Introduction et problématique

Le concept de mémoire s'impose comme une évidence dans le langage courant. Pourtant, c'est un terme polysémique qui s'utilise pour décrire toutes sortes d'événements. Marie-Claire Lavabre en dresse une liste qui ne saurait être exhaustive : « souvenirs de l'expérience vécue, commémorations, archives et musées, mobilisations politiques de l'histoire ou « invention de la tradition », monuments, (...) mais aussi, traces incorporées du passé, occultations et falsifications de l'histoire ». Dans cet article, on comprendra la mémoire comme toutes les manifestations du passé dans le présent à travers la transmission d'un patrimoine culturel, social ou matériel.

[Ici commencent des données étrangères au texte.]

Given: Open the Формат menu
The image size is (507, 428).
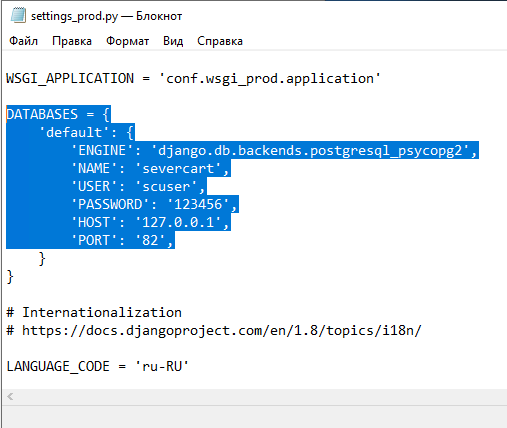Looking at the screenshot, I should click(x=127, y=41).
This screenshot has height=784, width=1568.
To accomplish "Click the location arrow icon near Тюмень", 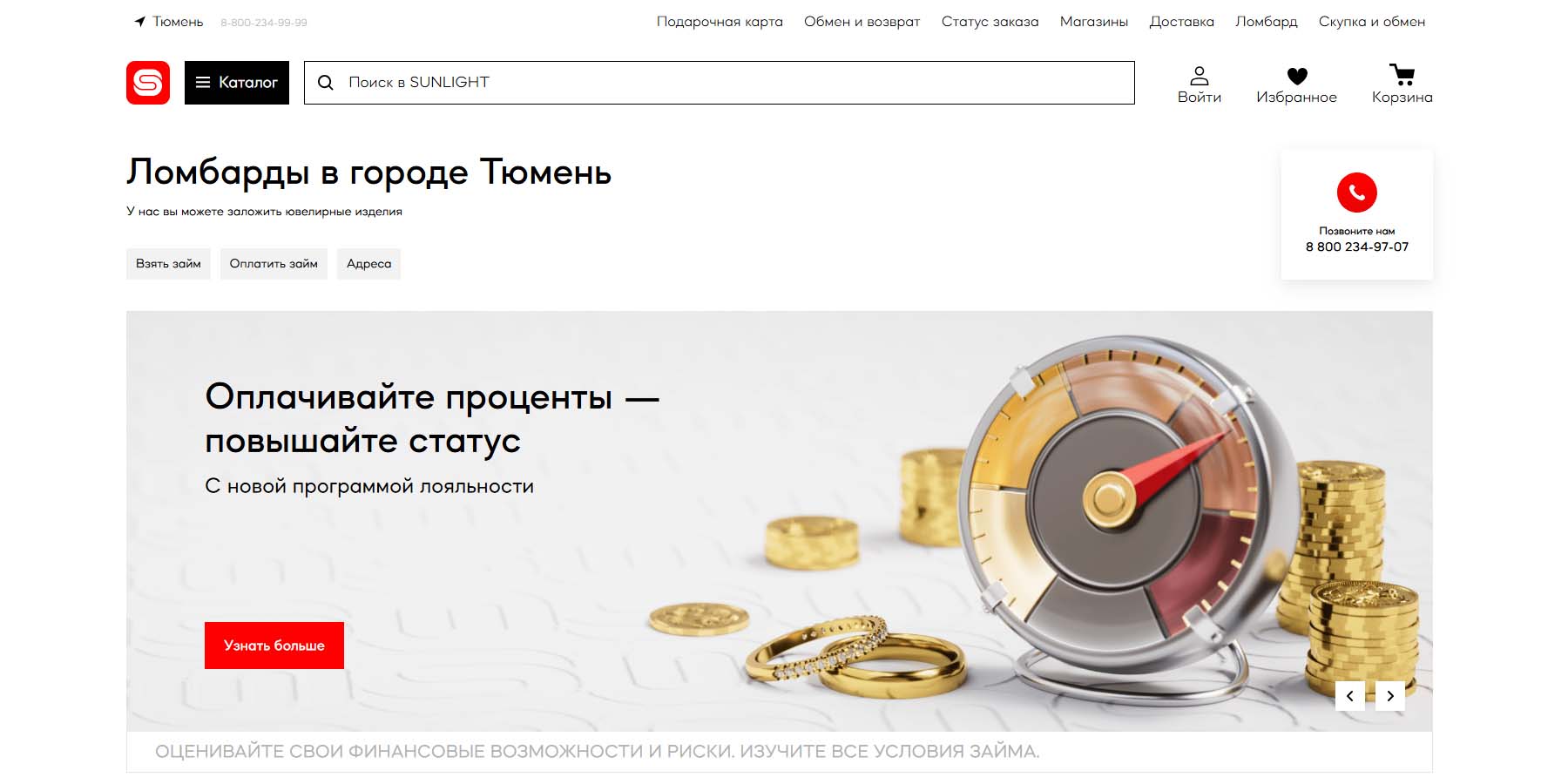I will [139, 22].
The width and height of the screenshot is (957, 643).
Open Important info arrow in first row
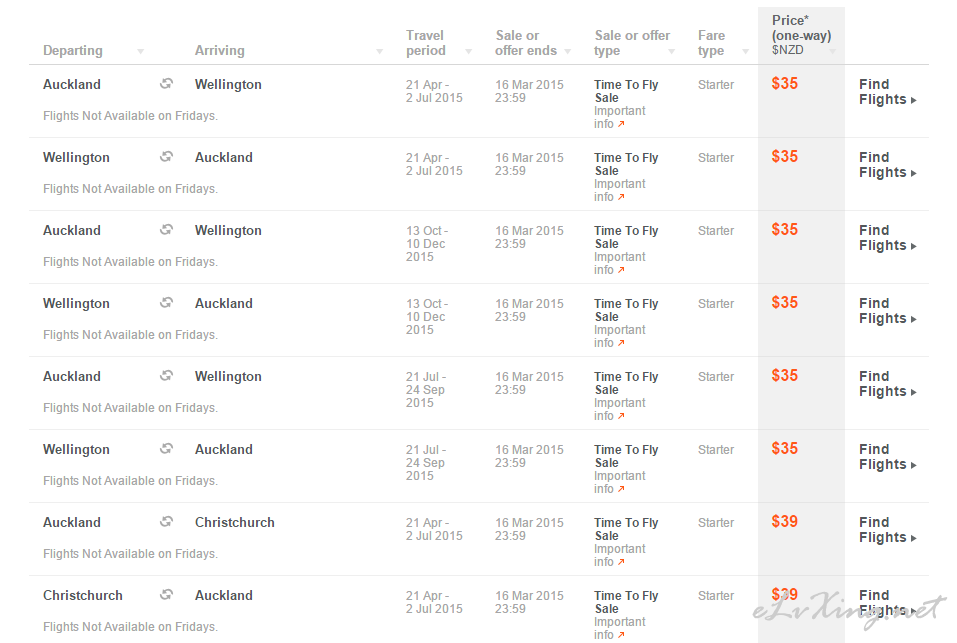(x=621, y=124)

Au regard de la liste précédemment citée et de la définition retenue, si l'on ne connaît pas la spécificité des pompiers de Valparaíso, on imagine mal qu'ils puissent rappeler, de quelque manière que ce soit, l'histoire de l'immigration européenne. Cependant, au fil des entretiens réalisés, il s'est avéré que les compagnies de pompiers constituent, dans l'esprit des porteños, un héritage de l'immigration et une institution productrice de mémoire.

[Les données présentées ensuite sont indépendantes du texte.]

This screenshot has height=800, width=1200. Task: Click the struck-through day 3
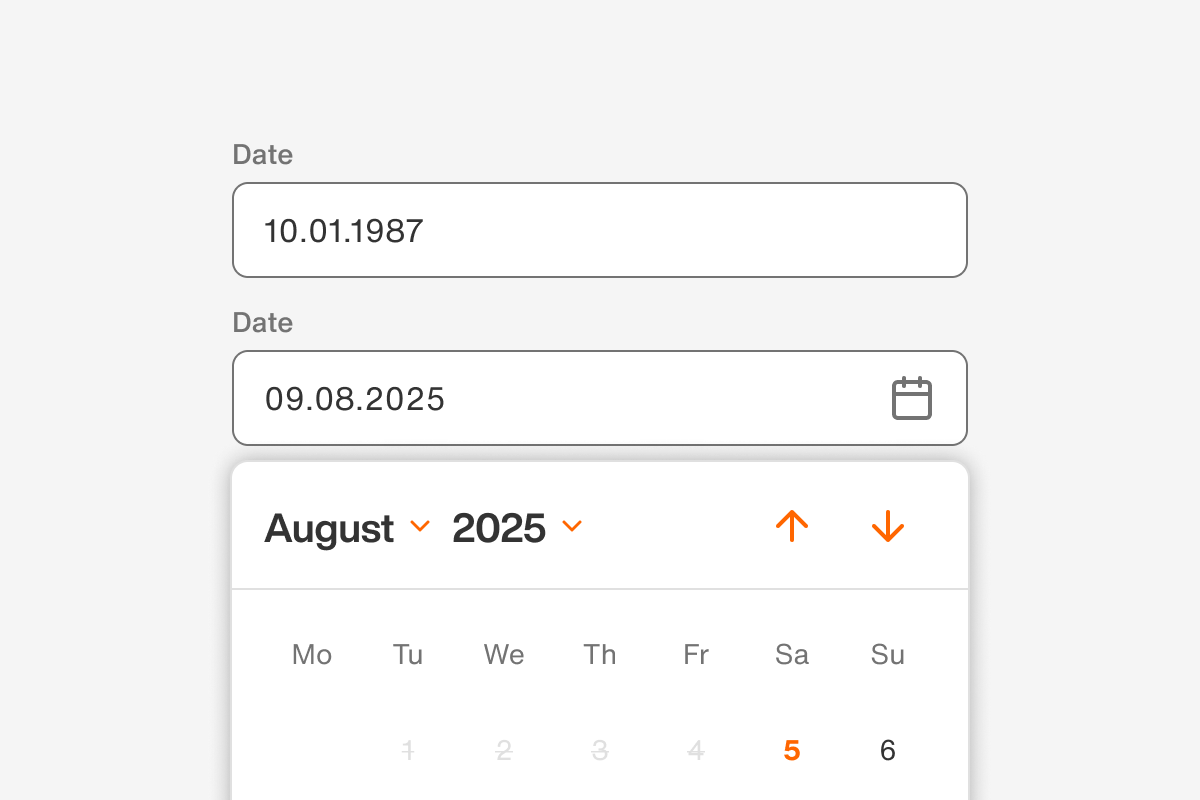pyautogui.click(x=599, y=750)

En effet, n'existe pas de corps de pompiers professionnels au Chili : tous sont basés sur le volontariat et fonctionnent sans aide de l'Etat depuis maintenant 160 ans. Il s'agit donc d'un système des plus étonnants qui perdure et qui, malgré les évolutions sociétales extérieures, s'attache à conserver ses traditions d'origine. A cette information s'ajoute l'importance de l'immigration européenne dans la création de ces corps de pompiers durant l'âge d'or de l'histoire du port au XIXe siècle.

Dès lors, l'on peut supposer que les traditions et l'identité européenne de ces institutions a traversé le temps. Néanmoins, dans quelle mesure et sous quelle forme perdure cette identité originale ? Quels liens demeurent avec les pays d'origine des fondateurs des compagnies ? En quoi constituent-ils une source de mémoire ?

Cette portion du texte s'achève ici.